**What to do:** Repeat nothing but the lines below running from the one containing "Task: Click the Assitant" to the one containing "Click the duration field showing 500". Keep both end lines.

Segment Open

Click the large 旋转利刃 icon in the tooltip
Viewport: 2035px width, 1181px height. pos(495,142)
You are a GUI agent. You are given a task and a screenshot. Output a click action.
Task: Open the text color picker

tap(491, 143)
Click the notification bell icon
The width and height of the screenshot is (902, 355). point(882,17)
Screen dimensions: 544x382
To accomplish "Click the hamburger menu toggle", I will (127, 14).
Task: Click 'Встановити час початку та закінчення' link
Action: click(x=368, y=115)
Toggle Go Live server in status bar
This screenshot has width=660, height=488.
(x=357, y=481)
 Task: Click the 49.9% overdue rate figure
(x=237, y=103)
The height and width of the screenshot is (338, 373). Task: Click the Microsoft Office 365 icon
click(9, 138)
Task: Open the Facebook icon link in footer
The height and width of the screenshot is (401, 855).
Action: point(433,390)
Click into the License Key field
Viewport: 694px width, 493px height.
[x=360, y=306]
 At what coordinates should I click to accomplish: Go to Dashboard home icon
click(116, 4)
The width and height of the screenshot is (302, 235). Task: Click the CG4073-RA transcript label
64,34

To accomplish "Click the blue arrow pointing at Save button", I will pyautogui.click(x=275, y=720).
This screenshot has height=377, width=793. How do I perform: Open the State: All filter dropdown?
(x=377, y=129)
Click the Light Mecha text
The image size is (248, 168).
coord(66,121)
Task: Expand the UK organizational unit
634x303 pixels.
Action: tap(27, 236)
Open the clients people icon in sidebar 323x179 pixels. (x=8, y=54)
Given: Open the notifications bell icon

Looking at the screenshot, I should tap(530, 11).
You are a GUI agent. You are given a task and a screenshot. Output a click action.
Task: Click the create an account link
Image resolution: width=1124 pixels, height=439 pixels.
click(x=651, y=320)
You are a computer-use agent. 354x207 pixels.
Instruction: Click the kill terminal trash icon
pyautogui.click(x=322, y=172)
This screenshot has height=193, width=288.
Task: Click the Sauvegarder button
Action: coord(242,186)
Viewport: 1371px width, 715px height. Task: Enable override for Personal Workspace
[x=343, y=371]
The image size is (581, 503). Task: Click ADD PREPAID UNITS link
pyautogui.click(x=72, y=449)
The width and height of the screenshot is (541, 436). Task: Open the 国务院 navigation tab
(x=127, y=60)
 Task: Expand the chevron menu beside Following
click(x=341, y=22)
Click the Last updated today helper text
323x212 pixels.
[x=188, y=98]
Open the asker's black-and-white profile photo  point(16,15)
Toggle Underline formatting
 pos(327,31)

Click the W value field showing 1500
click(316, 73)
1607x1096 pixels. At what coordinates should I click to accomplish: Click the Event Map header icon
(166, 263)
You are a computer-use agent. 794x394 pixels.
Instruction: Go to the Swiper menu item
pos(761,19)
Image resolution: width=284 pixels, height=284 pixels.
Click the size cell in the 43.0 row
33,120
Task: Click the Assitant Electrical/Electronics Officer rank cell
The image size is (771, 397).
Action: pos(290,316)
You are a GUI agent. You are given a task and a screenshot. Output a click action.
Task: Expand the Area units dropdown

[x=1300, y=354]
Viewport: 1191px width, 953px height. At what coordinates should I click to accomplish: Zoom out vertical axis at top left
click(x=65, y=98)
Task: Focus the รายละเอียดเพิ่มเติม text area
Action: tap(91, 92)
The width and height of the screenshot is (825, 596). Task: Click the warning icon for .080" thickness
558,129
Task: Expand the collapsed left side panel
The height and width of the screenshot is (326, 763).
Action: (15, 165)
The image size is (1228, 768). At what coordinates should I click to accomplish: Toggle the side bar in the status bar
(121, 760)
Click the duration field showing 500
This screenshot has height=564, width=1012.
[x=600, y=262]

Segment Closed

**Solution:**
Task: Click the Assitant Electrical/Electronics Officer rank cell
The image size is (771, 397).
Action: pos(290,316)
You are a GUI agent. You are given a task and a screenshot. Output a click action.
Task: Expand the Area units dropdown

[x=1300, y=354]
Viewport: 1191px width, 953px height. At what coordinates should I click to accomplish: Zoom out vertical axis at top left
click(x=65, y=98)
Task: Focus the รายละเอียดเพิ่มเติม text area
Action: tap(91, 92)
The width and height of the screenshot is (825, 596). Task: Click the warning icon for .080" thickness
558,129
Task: Expand the collapsed left side panel
The height and width of the screenshot is (326, 763).
Action: (15, 165)
The image size is (1228, 768). At what coordinates should I click to accomplish: Toggle the side bar in the status bar
(121, 760)
Click the duration field showing 500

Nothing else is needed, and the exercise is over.